AR-News: FW: Sioux City Journal: Supervisors decide not to contest
permit for large dairy farm
wolfcrest at hotmail.com
Thu Mar 18 00:59:55 EST 2004
>Wednesday, March 17, 2004
>Supervisors decide not to contest permit for large dairy farm
>By Nick Hytrek, Journal staff writer
>Woodbury County will not contest a state permit for a 4,500-head dairy
>farm near Salix, clearing the way for the farm to begin construction and
>production late this year.
>"I think we need some concrete reasons to appeal it. At this point in
>time, I don't see any," Woodbury County Board of Supervisors member
>George Boykin said.
>The board took no action on the matter Tuesday, leaving in place the
>favorable recommendation it gave MPM Farms' permit application in
>February. Supervisor Doug Walish said concerns raised by the farm's
>opponents deserved a closer look, but his motion to appeal the permit
>and request a hearing before the state's Environmental Protection
>Commission died for lack of a second.
>"I want to make sure the county residents are fully protected," Walish
>The Iowa Department of Natural Resources granted Wayne, Neb.,-based MPM
>a draft permit earlier this month. The county had until this Friday to
>request an EPC hearing.
>The board heard testimony, for and against the farm, from 17 people in a
>meeting that had to be moved from the board room to the Woodbury County
>Courthouse basement to accommodate the large turnout.

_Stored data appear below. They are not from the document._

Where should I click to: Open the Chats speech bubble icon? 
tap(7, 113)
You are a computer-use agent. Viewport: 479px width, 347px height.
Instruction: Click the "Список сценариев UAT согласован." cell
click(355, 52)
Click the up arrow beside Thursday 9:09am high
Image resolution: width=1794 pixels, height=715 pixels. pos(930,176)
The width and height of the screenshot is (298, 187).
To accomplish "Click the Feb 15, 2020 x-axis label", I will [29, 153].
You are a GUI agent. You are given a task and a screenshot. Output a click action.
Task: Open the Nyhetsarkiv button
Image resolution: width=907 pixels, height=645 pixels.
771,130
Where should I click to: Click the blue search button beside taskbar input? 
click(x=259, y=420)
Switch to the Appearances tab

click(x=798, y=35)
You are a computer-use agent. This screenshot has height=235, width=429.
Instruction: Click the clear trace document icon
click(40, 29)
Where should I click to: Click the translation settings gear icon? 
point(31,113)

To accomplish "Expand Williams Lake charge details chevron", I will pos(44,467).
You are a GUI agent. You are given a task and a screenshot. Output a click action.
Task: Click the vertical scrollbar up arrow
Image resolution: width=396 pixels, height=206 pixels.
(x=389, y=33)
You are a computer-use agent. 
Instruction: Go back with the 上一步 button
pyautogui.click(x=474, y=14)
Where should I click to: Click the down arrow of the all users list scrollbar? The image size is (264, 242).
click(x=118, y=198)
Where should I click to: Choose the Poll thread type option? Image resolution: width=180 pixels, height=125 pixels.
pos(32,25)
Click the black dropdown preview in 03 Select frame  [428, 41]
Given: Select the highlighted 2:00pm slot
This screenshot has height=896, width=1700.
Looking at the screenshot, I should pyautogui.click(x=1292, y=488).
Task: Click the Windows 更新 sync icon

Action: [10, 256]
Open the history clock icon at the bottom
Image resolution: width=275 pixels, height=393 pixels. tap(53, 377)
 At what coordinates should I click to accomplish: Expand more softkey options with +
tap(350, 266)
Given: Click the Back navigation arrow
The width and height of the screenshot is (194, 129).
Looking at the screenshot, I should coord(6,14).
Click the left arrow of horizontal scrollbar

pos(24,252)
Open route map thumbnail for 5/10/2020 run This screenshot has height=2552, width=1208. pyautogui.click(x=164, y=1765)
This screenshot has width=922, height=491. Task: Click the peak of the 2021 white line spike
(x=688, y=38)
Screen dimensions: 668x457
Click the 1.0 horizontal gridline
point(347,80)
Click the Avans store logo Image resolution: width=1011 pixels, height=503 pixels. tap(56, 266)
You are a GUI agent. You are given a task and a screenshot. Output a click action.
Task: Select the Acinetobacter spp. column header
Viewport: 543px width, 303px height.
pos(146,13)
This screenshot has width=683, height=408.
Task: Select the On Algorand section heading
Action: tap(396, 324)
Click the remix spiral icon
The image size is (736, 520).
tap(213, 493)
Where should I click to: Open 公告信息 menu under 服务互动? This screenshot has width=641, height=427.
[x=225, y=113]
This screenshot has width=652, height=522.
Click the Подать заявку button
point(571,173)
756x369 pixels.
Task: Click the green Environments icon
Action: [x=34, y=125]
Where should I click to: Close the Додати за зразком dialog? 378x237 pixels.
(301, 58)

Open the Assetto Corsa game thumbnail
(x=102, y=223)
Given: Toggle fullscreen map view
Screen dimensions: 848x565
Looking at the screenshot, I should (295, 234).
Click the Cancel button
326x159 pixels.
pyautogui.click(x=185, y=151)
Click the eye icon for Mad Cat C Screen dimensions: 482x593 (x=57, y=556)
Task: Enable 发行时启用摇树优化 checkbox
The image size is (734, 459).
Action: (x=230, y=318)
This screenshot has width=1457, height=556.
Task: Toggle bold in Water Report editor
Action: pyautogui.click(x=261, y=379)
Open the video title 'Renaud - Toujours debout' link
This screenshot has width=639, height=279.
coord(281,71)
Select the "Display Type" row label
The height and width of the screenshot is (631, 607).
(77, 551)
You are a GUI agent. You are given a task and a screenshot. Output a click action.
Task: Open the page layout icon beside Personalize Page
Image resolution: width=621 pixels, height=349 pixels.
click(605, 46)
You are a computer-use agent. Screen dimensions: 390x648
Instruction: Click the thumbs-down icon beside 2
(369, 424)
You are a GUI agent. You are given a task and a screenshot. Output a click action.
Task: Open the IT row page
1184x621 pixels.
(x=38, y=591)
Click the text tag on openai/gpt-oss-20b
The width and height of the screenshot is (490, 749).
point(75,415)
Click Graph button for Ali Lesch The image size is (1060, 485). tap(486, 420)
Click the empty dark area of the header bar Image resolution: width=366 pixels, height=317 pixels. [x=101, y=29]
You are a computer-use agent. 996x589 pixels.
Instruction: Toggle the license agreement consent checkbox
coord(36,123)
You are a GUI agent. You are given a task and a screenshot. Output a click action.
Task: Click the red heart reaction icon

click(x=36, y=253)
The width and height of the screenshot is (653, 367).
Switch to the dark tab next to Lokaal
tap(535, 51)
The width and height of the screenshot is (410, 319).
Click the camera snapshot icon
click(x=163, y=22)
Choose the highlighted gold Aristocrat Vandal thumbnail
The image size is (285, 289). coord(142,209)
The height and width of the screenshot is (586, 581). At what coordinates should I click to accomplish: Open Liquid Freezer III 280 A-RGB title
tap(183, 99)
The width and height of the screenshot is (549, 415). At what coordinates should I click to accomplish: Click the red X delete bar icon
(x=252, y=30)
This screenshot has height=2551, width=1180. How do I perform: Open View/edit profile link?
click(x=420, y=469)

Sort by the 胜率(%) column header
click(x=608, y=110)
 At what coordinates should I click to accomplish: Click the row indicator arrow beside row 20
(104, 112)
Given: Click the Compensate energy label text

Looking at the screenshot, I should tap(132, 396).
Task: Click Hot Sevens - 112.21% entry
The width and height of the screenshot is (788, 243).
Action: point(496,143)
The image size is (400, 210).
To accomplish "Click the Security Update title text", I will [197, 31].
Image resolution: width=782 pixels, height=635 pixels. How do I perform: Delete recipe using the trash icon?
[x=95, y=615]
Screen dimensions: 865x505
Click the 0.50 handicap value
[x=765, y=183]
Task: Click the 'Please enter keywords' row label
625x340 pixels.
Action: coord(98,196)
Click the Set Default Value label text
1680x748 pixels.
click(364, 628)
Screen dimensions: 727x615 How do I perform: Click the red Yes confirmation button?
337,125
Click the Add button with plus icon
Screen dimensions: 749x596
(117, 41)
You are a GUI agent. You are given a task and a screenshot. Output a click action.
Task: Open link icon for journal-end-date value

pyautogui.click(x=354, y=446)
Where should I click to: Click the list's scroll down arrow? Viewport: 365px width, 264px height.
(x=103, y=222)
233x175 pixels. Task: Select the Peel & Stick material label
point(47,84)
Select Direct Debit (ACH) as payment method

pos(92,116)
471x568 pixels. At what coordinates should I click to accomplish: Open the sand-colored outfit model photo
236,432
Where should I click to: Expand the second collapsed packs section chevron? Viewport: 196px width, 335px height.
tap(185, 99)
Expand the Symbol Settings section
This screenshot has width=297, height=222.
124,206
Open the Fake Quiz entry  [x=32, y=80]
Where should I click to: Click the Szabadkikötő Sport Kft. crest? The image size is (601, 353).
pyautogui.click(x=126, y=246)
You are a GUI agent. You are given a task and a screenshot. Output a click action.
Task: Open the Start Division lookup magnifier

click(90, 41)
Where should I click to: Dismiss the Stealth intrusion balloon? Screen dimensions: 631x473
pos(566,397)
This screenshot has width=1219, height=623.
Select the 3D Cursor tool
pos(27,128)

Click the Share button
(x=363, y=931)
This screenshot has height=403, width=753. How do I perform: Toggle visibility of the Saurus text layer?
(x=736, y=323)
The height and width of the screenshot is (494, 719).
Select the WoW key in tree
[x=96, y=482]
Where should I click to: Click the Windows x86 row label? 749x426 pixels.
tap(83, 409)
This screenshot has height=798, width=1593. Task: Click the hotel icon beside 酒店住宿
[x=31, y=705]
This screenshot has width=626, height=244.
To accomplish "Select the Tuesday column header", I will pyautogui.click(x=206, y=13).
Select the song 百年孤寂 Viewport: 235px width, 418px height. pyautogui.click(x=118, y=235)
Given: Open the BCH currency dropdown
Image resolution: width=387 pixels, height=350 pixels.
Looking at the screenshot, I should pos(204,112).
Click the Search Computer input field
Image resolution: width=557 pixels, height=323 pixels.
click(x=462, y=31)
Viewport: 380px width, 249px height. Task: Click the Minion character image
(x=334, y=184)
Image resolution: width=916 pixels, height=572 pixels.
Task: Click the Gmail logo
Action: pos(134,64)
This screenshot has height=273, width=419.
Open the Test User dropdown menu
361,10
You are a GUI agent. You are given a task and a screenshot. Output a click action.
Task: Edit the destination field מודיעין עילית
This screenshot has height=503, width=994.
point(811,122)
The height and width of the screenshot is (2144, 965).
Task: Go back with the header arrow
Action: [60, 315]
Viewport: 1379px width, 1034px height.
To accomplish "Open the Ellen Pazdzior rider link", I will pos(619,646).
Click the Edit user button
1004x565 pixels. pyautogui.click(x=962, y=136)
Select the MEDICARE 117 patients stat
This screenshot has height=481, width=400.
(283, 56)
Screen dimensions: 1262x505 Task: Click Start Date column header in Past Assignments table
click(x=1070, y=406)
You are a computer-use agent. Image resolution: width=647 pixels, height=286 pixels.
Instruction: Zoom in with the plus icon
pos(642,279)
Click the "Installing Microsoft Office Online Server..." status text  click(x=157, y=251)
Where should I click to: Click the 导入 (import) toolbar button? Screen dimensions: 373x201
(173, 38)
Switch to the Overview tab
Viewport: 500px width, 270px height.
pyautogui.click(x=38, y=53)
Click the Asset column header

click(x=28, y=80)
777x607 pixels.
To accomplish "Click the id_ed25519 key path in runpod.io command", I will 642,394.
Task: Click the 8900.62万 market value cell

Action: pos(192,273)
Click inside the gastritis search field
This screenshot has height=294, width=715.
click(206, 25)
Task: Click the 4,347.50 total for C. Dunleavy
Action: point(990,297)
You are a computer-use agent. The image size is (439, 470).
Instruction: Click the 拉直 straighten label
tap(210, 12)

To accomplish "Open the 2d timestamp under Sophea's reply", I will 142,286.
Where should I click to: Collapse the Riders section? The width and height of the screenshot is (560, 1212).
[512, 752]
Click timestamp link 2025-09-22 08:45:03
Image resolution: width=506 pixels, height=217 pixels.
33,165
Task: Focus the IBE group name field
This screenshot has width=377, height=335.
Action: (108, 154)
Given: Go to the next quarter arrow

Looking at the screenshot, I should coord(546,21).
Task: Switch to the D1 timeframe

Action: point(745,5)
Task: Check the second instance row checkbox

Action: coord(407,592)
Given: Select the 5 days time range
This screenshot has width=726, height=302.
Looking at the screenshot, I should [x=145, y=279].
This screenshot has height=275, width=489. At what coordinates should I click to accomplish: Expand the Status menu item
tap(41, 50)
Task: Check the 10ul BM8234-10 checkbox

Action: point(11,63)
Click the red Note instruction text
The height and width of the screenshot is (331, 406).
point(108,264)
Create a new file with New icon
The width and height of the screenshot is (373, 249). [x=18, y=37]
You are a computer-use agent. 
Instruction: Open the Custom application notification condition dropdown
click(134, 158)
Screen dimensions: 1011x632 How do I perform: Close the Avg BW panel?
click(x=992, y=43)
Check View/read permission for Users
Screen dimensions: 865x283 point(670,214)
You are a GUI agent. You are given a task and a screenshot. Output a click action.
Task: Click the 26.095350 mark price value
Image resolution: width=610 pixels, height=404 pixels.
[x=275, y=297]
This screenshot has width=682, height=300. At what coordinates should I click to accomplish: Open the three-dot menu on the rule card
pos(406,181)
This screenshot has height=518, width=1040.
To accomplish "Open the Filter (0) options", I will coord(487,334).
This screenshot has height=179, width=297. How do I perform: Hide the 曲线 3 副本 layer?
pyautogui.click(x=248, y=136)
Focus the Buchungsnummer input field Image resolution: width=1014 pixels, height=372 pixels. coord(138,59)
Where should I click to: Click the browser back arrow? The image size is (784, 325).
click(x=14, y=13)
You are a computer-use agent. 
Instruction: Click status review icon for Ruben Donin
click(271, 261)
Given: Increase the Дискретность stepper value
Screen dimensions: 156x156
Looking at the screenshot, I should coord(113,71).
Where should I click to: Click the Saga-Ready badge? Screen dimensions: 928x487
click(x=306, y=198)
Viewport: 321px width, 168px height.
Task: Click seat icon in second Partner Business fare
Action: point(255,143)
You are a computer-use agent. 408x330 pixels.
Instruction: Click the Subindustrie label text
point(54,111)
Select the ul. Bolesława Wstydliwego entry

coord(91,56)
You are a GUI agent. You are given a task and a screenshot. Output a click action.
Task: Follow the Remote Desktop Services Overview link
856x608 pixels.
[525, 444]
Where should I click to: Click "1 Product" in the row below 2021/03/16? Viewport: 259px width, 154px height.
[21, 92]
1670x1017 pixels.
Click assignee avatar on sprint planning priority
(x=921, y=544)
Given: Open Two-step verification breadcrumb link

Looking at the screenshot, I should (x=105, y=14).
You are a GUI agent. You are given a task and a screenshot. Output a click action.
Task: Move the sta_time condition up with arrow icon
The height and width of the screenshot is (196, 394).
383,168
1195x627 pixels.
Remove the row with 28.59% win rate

>Opponents said they were concerned that manure from the farm would
>pollute nearby wetlands and ground water. They also were opposed to the
>odor the farm will create and the potential for mosquitoes to reproduce
>in the manure lagoons.
>"This is a flood plain. Woodbury County has little experience in the
>permitting of (animal) confinements. Let's not rush into it because
>we're new at it," said Dr. Jim Redmond, the conservation chairman of the
>Northwest Iowa Sierra Club.
>Mike Stueland, a licensed wildlife rehabilitator from Bronson, said
>manure from the farm will be spread too close to wetlands in the area.
>Dairy operators also have not been up front about odor, he said.
>"Nobody's said if it's going to stink or not," he said. "It's going to
>affect people's quality of life who have lived there all their lives."
>Others who live near the planned site disagreed.
>"I'm for this," said Ed Sands, who lives in rural Sergeant Bluff north
>of the site. "I'm going to live next to it. If there is an odor, I don't
>think it's going to affect the quality of my life."
>The $6 million to $8 million farm will provide an economic boost to the
>county, said Beth McGrath of Lawton.
>"We are an agricultural area and we need agriculture in this area," she
>said. "The DNR has already agreed that it met all the requirements."
>MPM general partner Lance Mouw of Tulare, Calif., said he and his
>partners do not intend to cause problems.
>"We will do our best to take care of the environment and be a plus to
>the community," said Mouw, whose father moved to California from Hull,
>Mouw said construction would begin as soon as possible at the site near
>the intersection of 270th Street and Dallas Avenue. Milk production
>could begin by Nov. 1.
>The dairy will consist of three earthen manure storage basins, six
>concrete manure reception pits, six confinement barns, one milking
>parlor, one forage pad, two hay barns and other buildings.